→ **Selection**:
# # # #

Re: [CentOS] Kernel panic - not syncing: CPU context corrupt

2008-06-20 Thread John R Pierce

William L. Maltby wrote:

On Fri, 2008-06-20 at 15:57 -0500, Lanny Marcus wrote:
  

On 6/20/08, Alwin Roosen <[EMAIL PROTECTED]> wrote:




  


  

ws174 login: CPU 1: Machine Check Exception: 0005
CPU 0: Machine Check Exception: 0004
Bank 3: f6220002010a at 32c93500
Bank 5: f2300c000e0f
Kernel panic - not syncing: CPU context corrupt
Bank 3: f6220002010a
  

Two banks of Memory (3 and 5) have problems?

If the RAM tests OK, suggest you swap the motherboard



IIRC, you have memory interleaved? I've had problems with that, in the
past, on ... an acer? Anyway, if so, try turning it off in the BIOS
setup.

Also, make sure you have the latest BIOS for the mainboard.
  


I'm pretty sure those 'banks' mentioned in that error relate to the 
on-CPU cache, and not to motherboard main RAM.


any ECC in a MACHINE CHECK is likely CACHE ecc, not main memory ECC.
___
CentOS mailing list
CentOS@centos.org
http://lists.centos.org/mailman/listinfo/centos


Re: [CentOS] Kernel panic - not syncing: CPU context corrupt

2008-06-20 Thread Lanny Marcus
On 6/20/08, Alwin Roosen <[EMAIL PROTECTED]> wrote:

> This is a brand new server, which has been tested for days with FreeBSD
> in our office, and a few days with Windows on the site of our hardware
> distributor. Now customer wants CentOS, which we installed, but after
> few days we get a kernel panic. Last night at 2:08 it gave the same
> kernel panic.

Have you checked to verify that the fans are spinning?

Since it is a new system, I think you should take it back to your HW
distributor and have them run cerberus(ctcs) on it, as Richard Karhuse
wrote.

If it takes a few days for it to get the Kernel Panic, I doubt that is
related to the OS.

Let your HW distributor do the work of troubleshooting and replacing
whatever component(s) are faulty. They can get a CentOS Live CD and
run that on it.
___
CentOS mailing list
CentOS@centos.org
http://lists.centos.org/mailman/listinfo/centos


Re: [CentOS] Kernel panic - not syncing: CPU context corrupt

2008-06-20 Thread William L. Maltby
On Fri, 2008-06-20 at 15:57 -0500, Lanny Marcus wrote:
> On 6/20/08, Alwin Roosen <[EMAIL PROTECTED]> wrote:
> 
> >

> > ws174 login: CPU 1: Machine Check Exception: 0005
> > CPU 0: Machine Check Exception: 0004
> > Bank 3: f6220002010a at 32c93500
> > Bank 5: f2300c000e0f
> > Kernel panic - not syncing: CPU context corrupt
> > Bank 3: f6220002010a
> 
> Two banks of Memory (3 and 5) have problems?
> 
> If the RAM tests OK, suggest you swap the motherboard

IIRC, you have memory interleaved? I've had problems with that, in the
past, on ... an acer? Anyway, if so, try turning it off in the BIOS
setup.

# # # #

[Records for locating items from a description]
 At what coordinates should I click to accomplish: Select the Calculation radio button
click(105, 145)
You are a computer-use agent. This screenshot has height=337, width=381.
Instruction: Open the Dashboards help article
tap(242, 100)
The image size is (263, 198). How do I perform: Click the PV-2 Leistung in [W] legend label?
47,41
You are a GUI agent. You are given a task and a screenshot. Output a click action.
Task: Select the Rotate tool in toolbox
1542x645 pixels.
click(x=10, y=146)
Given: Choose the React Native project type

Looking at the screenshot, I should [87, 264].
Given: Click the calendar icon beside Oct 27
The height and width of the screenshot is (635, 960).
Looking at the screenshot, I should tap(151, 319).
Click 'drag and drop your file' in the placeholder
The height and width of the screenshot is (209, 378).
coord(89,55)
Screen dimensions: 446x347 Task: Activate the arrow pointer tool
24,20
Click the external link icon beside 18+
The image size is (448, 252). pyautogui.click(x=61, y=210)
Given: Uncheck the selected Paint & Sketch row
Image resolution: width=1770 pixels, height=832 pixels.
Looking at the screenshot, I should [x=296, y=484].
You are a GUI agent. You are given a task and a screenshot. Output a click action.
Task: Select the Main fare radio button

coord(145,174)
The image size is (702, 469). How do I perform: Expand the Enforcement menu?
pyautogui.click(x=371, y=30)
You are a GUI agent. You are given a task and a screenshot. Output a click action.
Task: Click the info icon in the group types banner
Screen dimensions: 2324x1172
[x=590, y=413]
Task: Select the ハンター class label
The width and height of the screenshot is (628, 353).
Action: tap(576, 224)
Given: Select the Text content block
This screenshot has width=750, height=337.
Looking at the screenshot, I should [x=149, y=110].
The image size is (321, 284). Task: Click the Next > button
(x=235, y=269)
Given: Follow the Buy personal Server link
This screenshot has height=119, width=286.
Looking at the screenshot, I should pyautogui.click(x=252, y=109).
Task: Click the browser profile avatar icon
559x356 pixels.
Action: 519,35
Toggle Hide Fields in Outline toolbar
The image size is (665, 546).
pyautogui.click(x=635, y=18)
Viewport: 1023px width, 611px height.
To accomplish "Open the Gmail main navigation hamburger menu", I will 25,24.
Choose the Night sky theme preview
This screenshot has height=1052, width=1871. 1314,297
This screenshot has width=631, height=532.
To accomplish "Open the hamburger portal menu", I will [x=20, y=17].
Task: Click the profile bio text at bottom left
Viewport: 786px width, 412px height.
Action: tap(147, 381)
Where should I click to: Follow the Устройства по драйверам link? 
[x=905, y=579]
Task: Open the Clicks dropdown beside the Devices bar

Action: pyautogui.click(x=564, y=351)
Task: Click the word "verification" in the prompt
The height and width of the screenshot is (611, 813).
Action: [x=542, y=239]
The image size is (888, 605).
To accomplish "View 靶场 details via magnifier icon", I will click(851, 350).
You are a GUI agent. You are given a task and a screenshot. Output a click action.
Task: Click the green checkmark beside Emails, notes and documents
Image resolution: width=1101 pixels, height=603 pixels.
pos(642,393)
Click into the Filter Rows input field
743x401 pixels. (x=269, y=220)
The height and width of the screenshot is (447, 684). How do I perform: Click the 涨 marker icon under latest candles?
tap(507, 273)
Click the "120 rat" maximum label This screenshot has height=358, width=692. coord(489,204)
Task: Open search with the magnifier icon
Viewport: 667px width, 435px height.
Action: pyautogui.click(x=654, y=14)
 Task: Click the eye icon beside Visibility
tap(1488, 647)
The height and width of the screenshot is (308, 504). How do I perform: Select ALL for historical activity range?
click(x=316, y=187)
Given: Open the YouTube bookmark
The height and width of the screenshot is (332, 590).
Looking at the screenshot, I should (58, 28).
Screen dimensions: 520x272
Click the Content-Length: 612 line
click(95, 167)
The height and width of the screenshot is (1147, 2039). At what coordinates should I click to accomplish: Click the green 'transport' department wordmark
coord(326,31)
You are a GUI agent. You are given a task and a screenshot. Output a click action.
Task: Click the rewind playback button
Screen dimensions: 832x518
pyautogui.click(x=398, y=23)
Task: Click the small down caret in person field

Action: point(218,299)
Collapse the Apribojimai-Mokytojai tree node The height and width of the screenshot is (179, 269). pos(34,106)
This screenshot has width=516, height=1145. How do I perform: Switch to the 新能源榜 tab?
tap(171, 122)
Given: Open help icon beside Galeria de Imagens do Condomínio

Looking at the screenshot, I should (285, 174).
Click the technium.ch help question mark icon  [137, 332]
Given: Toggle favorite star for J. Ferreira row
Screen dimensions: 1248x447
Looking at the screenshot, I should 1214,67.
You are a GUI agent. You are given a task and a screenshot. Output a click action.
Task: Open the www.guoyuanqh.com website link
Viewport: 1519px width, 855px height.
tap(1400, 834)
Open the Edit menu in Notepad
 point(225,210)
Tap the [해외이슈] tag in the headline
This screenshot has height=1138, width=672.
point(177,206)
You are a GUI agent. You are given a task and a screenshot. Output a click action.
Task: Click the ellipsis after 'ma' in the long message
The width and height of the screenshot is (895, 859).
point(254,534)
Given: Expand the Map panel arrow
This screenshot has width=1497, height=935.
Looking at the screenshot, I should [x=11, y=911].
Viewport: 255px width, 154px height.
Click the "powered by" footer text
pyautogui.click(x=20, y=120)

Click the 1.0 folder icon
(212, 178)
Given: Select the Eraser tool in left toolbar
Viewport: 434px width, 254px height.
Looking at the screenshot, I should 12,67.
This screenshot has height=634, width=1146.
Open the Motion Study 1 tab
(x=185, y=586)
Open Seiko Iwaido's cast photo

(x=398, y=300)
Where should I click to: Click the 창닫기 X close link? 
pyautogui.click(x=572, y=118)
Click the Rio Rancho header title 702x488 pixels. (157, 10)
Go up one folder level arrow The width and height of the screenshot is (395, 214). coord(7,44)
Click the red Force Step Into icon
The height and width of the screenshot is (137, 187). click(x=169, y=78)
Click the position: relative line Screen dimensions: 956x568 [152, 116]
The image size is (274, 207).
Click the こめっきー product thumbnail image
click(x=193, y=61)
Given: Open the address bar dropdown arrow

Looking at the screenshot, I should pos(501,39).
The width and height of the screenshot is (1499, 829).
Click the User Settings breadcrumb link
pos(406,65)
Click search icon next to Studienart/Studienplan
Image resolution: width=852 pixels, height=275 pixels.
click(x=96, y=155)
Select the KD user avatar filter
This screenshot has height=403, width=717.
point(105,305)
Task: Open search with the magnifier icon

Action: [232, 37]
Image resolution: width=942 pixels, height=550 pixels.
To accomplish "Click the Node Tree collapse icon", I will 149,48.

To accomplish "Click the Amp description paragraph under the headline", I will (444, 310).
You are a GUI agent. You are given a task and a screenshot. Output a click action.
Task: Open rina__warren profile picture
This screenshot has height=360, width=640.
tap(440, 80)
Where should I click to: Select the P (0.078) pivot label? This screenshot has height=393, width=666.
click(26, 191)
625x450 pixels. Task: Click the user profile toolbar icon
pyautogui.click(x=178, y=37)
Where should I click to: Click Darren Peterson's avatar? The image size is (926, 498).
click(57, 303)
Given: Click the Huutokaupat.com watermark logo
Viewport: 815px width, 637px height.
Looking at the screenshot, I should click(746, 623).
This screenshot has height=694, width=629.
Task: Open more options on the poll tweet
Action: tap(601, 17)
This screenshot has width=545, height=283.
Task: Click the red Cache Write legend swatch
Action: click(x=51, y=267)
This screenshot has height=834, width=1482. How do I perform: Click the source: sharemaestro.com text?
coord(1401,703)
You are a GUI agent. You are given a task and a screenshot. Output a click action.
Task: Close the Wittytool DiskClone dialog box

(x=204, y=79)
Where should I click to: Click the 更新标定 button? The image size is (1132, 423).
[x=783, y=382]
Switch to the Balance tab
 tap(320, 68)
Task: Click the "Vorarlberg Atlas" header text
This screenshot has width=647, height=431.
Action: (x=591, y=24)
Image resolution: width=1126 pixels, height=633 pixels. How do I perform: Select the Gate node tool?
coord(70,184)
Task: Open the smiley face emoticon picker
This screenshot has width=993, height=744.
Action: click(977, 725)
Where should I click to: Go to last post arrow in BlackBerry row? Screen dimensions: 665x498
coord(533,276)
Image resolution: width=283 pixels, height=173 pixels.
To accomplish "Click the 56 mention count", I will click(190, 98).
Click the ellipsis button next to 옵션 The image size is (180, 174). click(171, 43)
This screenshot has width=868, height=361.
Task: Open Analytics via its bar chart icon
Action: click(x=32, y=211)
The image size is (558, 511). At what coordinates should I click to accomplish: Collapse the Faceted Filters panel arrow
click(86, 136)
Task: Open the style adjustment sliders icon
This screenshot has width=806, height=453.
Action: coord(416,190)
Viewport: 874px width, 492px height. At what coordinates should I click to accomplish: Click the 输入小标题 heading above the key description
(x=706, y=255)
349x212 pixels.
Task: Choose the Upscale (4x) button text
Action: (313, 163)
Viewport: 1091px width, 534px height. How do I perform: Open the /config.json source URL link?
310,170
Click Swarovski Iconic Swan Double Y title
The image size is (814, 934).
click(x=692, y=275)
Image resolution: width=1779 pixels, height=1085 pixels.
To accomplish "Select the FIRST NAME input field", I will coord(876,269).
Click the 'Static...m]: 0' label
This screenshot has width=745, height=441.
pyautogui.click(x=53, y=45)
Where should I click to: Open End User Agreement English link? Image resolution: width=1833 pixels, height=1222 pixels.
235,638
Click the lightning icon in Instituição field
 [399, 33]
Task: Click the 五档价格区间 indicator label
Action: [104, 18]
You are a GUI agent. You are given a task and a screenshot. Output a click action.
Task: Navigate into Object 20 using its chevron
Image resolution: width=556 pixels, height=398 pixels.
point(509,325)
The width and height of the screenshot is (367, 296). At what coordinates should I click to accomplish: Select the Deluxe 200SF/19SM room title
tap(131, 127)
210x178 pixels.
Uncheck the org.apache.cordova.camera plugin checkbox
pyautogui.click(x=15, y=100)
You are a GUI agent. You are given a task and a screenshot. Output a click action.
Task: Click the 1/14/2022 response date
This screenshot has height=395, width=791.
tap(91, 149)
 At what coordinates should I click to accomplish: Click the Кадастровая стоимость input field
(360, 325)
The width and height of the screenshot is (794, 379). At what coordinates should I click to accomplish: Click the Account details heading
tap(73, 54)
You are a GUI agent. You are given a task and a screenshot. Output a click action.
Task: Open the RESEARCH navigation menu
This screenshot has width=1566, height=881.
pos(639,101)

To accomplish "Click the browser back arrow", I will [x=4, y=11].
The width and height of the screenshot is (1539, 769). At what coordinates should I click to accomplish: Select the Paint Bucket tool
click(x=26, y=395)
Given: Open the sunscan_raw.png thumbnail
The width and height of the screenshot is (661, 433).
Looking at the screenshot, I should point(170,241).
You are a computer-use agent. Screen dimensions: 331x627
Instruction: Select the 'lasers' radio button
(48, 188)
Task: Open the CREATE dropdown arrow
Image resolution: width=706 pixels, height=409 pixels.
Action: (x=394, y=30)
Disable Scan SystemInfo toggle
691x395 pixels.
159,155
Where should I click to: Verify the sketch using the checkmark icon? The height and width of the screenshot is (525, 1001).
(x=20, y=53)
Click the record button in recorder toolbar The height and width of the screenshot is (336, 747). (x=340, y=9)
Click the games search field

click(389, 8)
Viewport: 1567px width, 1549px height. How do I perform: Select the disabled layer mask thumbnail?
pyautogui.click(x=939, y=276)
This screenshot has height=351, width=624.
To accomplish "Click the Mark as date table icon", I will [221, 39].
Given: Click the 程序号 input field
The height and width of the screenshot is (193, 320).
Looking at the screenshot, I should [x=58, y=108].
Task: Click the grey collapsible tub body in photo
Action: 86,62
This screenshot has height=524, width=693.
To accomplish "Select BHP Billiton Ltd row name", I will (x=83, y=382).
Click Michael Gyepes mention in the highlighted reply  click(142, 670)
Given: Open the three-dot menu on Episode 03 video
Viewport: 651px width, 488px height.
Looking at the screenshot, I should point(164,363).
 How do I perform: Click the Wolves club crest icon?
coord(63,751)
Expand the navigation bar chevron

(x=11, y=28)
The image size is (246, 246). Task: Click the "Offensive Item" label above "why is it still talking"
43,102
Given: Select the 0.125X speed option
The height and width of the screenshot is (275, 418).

# # # #

→ **To do**:
From the kernel panic thread above, set down word for word the passage starting at "Also, make sure" and ending at "main memory ECC.".

→ **Complete output**:
Also, make sure you have the latest BIOS for the mainboard.
  


I'm pretty sure those 'banks' mentioned in that error relate to the 
on-CPU cache, and not to motherboard main RAM.


any ECC in a MACHINE CHECK is likely CACHE ecc, not main memory ECC.